South Wind
A 25' Trunk-Cabin Cruiser
By William Atkin
A Trunk Cabin Cruiser
Always there is a battle between headroom and length; and this is especially antagonistic as it concerns little cruising motor boats like South Wind. If, in a 25-foot cruiser, the freeboard and house heights are kept at a reasonable altitude it is impossible to have full headroom; and, on the other hand, if full headroom is demanded the resulting design will look, and be, top-heavy. Of the two evils, the better is limited headroom, because while this may be inconvenient, the top-heavy high sided boat will be a hard roller and more or less dangerous if used on rough water. If I were building a cruising motor boat for myself and family I should go dreadfully easy on height, and out-of-proportion headroom.

South Wind strikes a happy balance in this matter. She is 25 feet in length over all; 24 feet 3 inches on the water line; 7 feet 6 inches in breadth; and 1 foot 6 inches draft. The freeboard at the bow is 3 feet 8 inches and at the stern 2 feet 9 1/2 inches. Headroom in the cabin under the top beams is 5 feet 3 inches. Under the companion hatchway 5 feet 6 inches. Under the standing top 6 feet 2 inches. These dimensions keep the weights at a reasonable distance above the water line and provide workable headroom. She will be a most comfortable little packet while under way any time; and perfectly able and safe.
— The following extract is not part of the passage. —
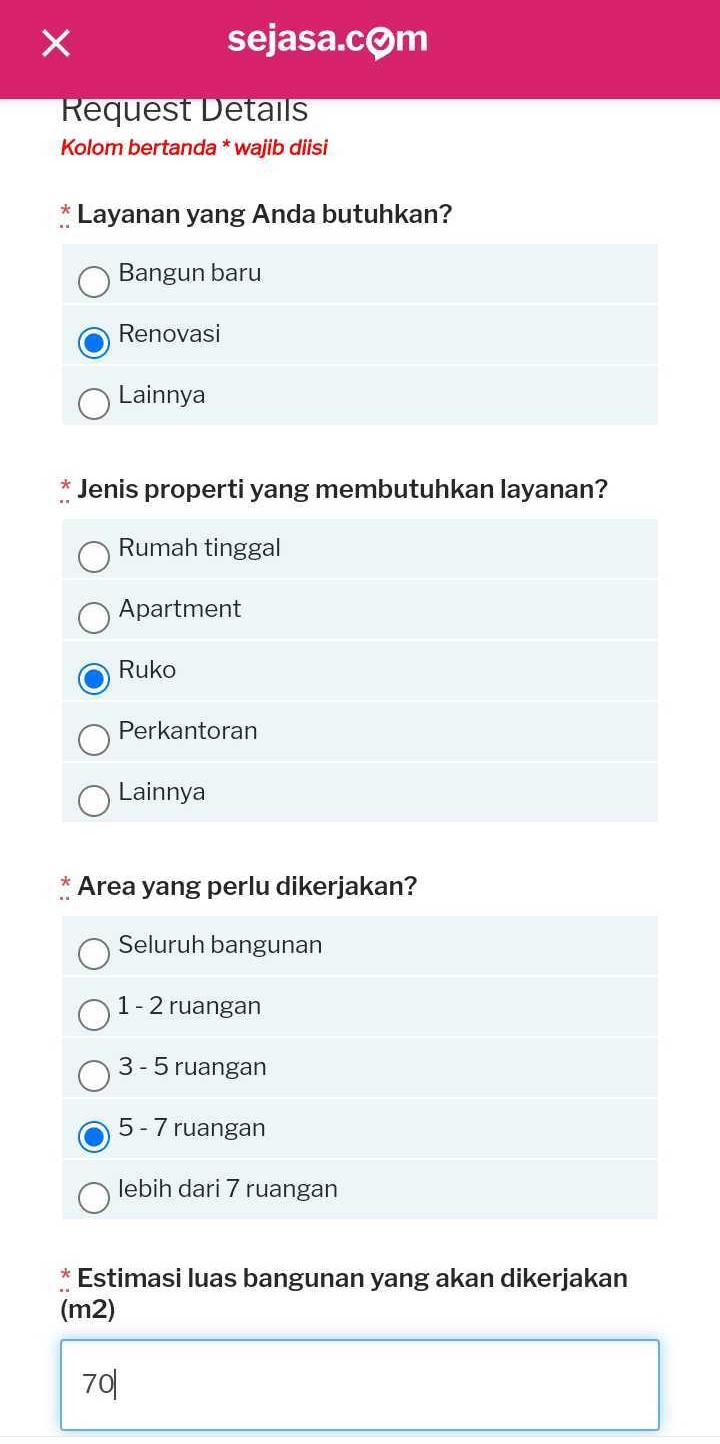
Task: Choose Lainnya under Jenis properti
Action: click(94, 801)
The deck arrangement shows a trunk cabin with very narrow side water ways. The deck house is 9 feet long; the cockpit 10 feet. This leaves an after deck 2 feet. long. The cockpit floor is 4 inches above the load water line and the motor installed under a housing as shown. The standing top does not cover the entire cockpit, leaving the after end and the stern seat open to the sun.

The cabin is arranged for the accommodation of two people. Stove, sink, ice box, lockers, stand on the starboad side at the companionway; toilet room is opposite. With the companionway hatch removed there is full headroom here. Two berths extend for a length of 6 feet 3 inches, these have lockers under the after ends. There is a good sized locker under the forward deck and the locker for anchor cable. For such a little boat the room inside and in the cockpit is unusually large.
The lines show a fair formed model designed for speeds up to 12 miles an hour and with modest power; 20 to 35 h.p. The keel extends the full length of the boat protecting the propeller and rudder. Rudder shoe is not contemplated, nor is it needed. Unless the shoe is very heavy it will bend up and strike the propeller and thus do greater damage than if is it eliminated entirely. Also free water flows into the propeller without the customary shoe. Universal, Kermath, Red Wing, Gray, and several of the other motor manufacturers make units that will just fit South Wind. A motor of approximately 185 cubic inches, weighing in the neighborhood of 550 pounds will be ample for speeds up to 12 miles an hour.